**Task brief**
Give an exact reproduction of the lines from the one with "The image size is (429, 242)." to the final line of the entries below, both ends included, and omit the pictures.

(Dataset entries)
============================================================

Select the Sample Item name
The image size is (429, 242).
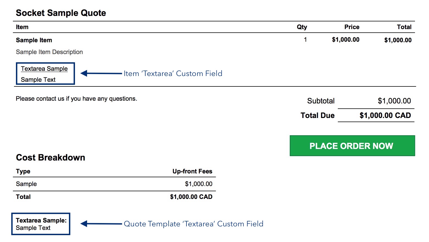[x=34, y=40]
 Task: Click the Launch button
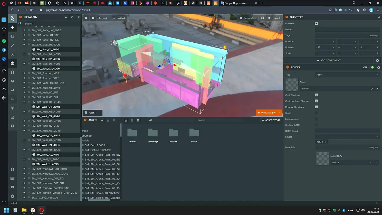click(x=274, y=18)
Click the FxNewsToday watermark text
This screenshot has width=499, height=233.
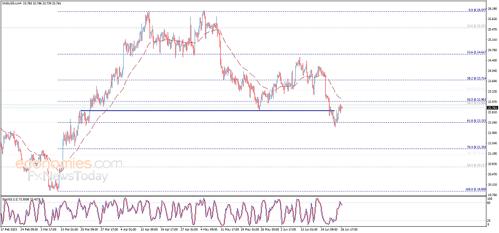coord(68,176)
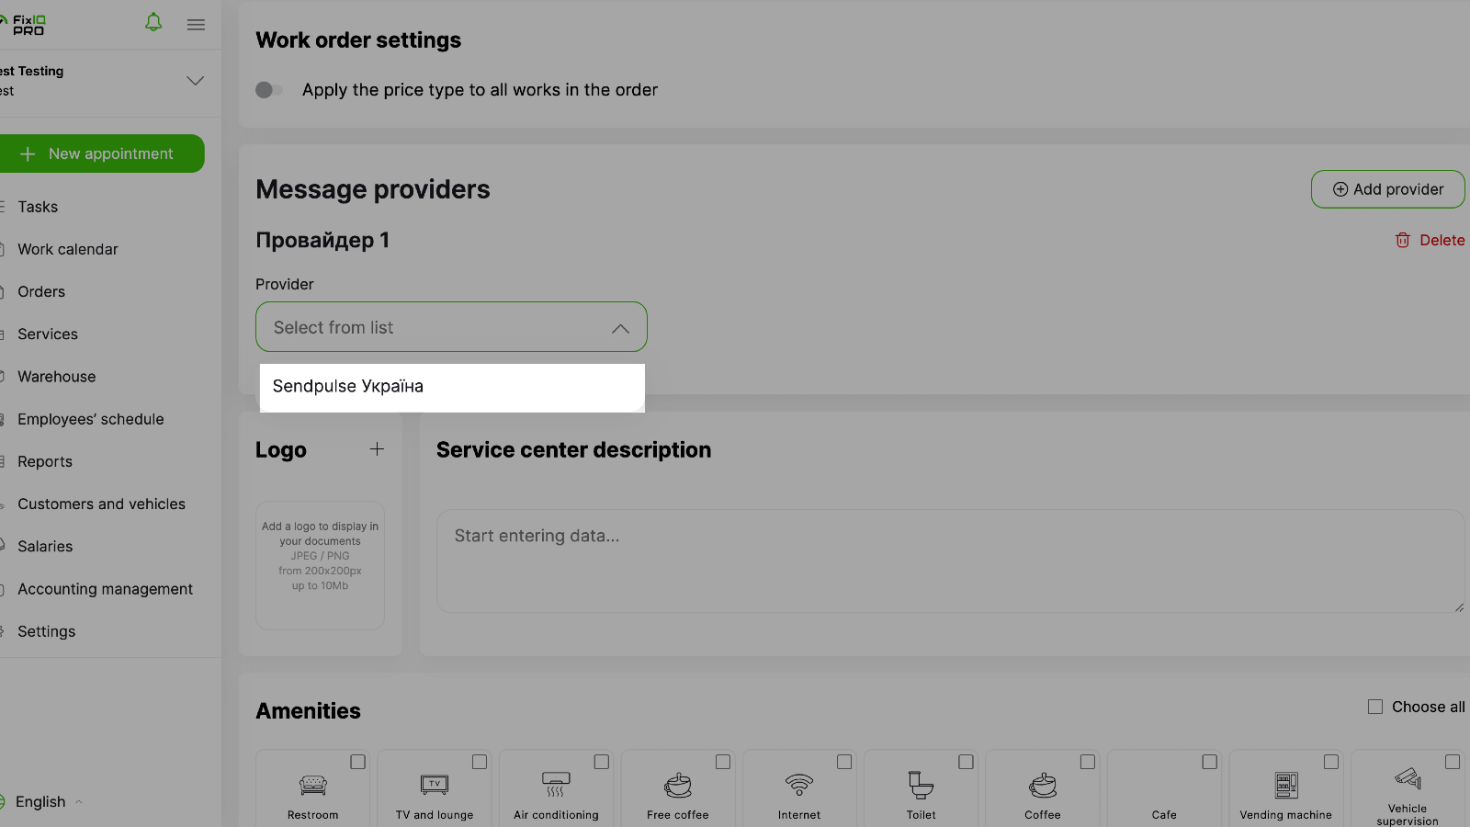Open the English language selector
This screenshot has width=1470, height=827.
click(x=41, y=802)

============================================================

**Result**
The image size is (429, 242).
[x=34, y=40]
 Task: Click the Launch button
click(x=274, y=18)
Click the FxNewsToday watermark text
This screenshot has width=499, height=233.
coord(68,176)
Open the English language selector
This screenshot has width=1470, height=827.
click(x=41, y=802)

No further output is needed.